— To do —
Beginning with the line that holds "Toggle the sidebar panel icon" and ending with the last line of the entries, please output each line exactly, apart from any pictures.

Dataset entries
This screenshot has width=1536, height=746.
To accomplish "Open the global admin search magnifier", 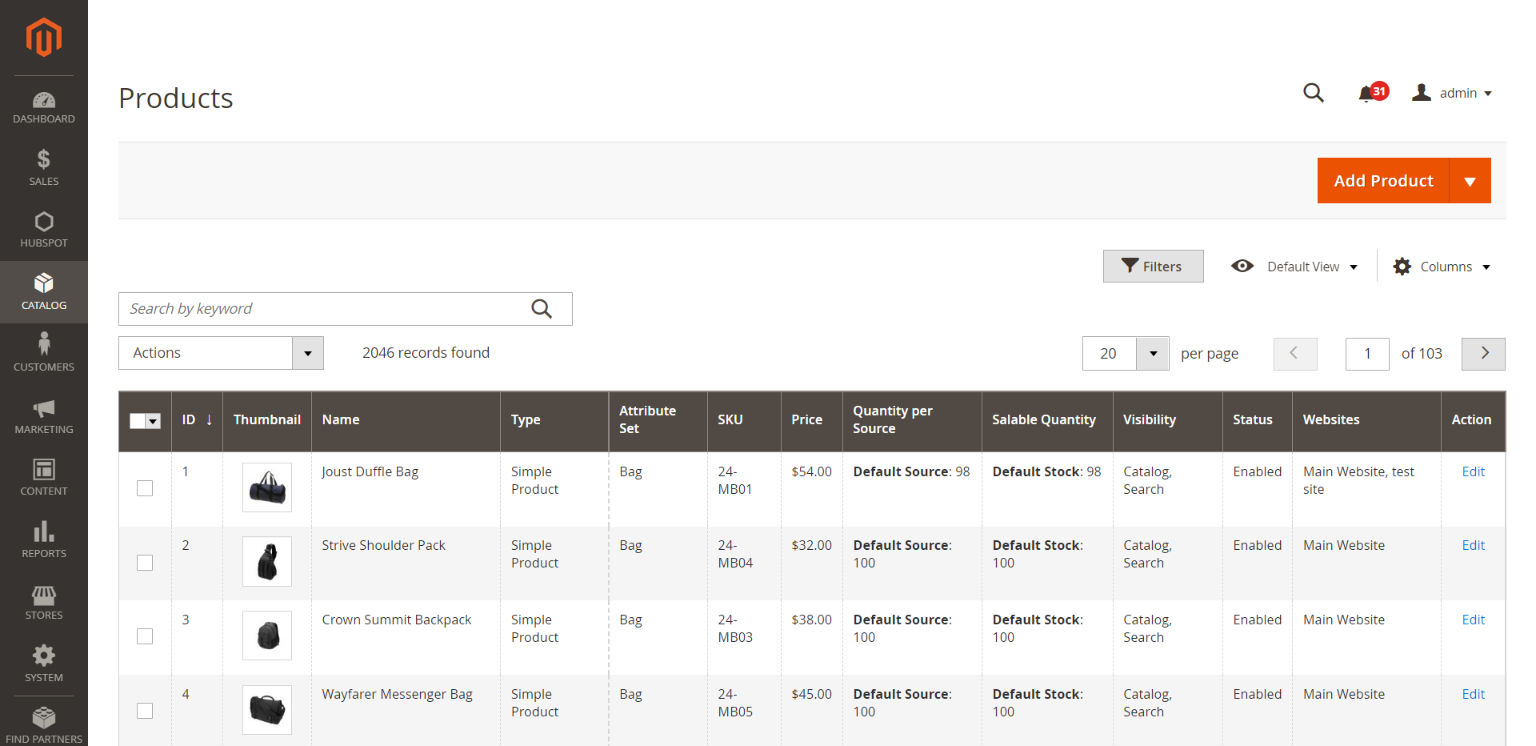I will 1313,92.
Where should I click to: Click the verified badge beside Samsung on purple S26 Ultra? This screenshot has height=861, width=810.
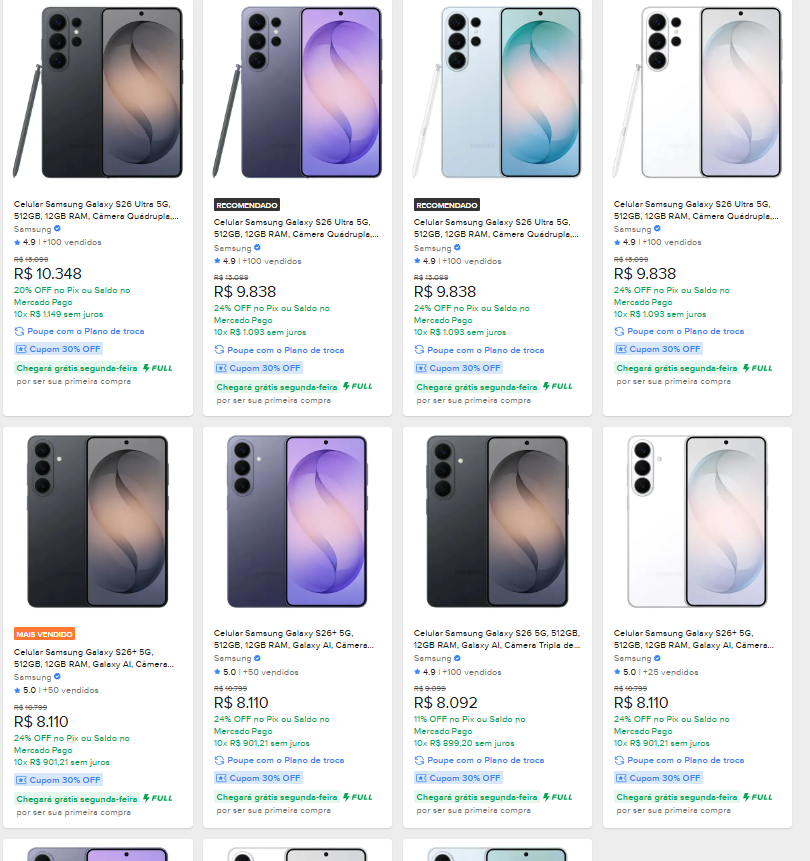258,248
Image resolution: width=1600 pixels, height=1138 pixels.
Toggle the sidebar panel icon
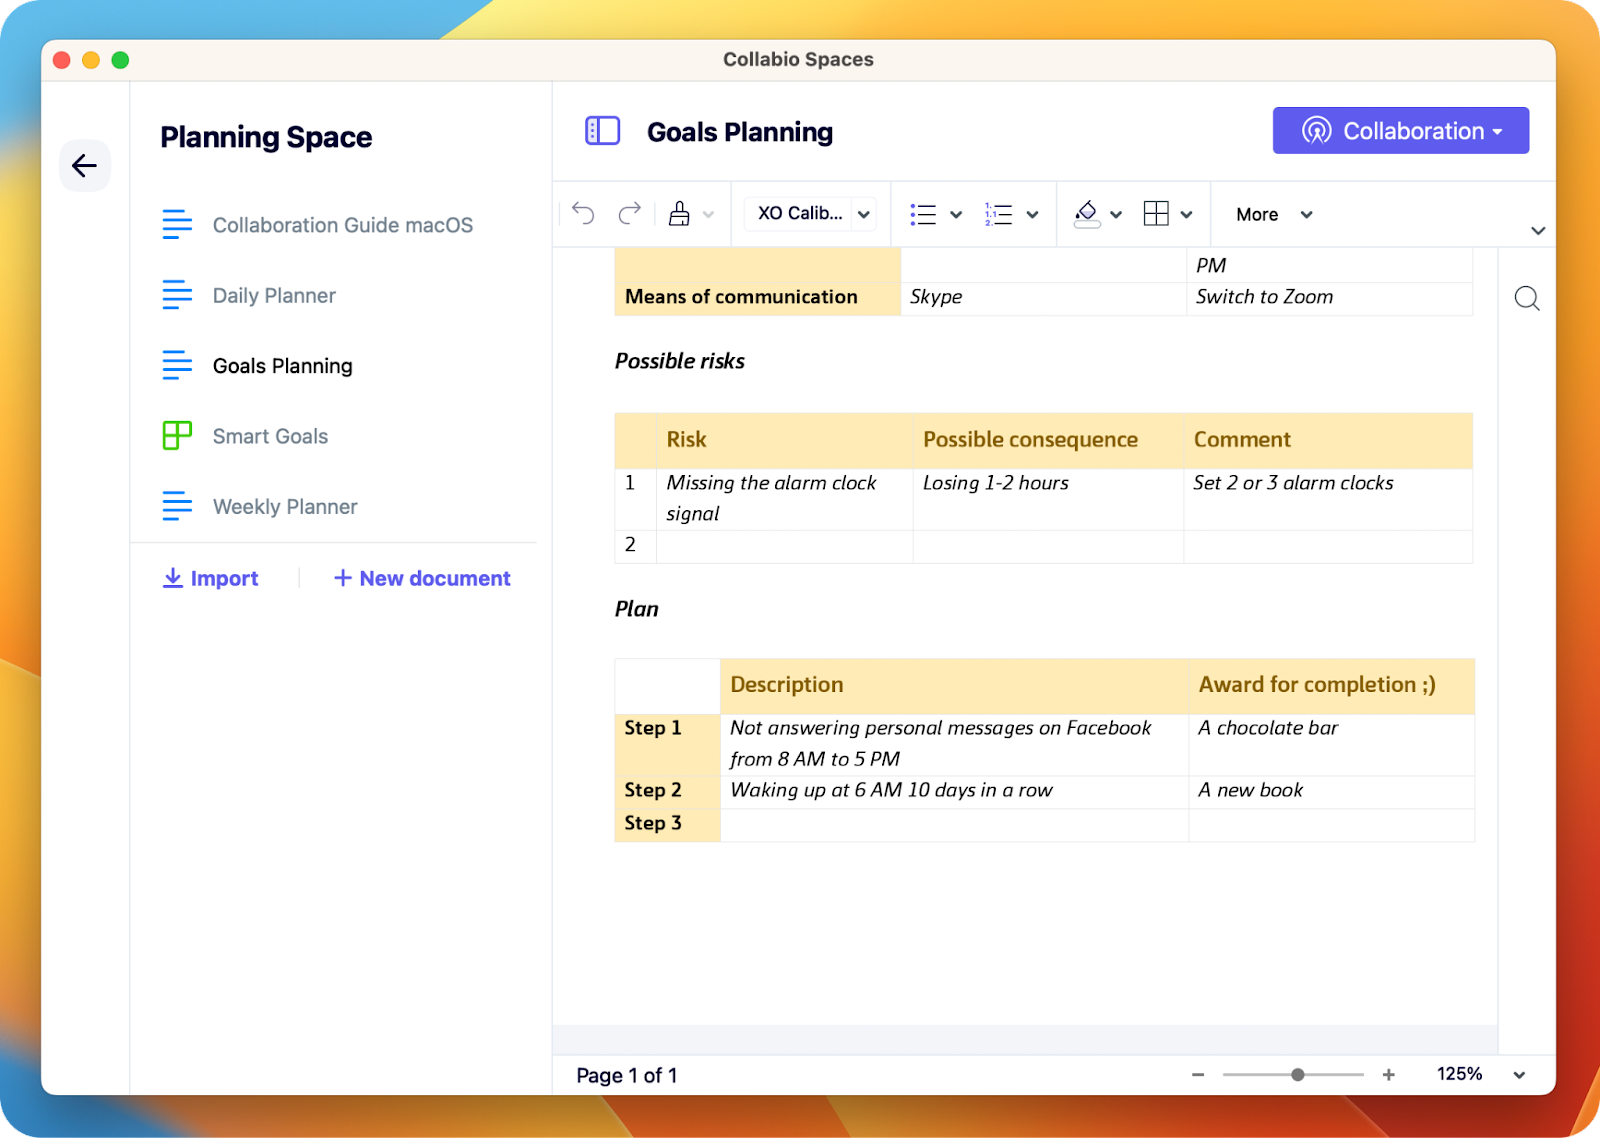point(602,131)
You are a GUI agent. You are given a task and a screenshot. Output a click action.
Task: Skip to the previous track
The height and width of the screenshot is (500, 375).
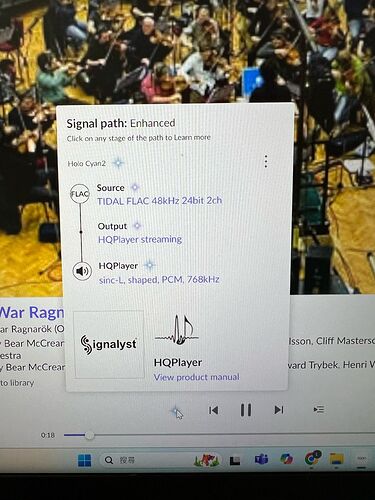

— Problem solution —
Toggle the sidebar panel icon
point(602,131)
You are a GUI agent. You are given a task and a screenshot. Output a click action.
Task: Skip to the previous track
The height and width of the screenshot is (500, 375).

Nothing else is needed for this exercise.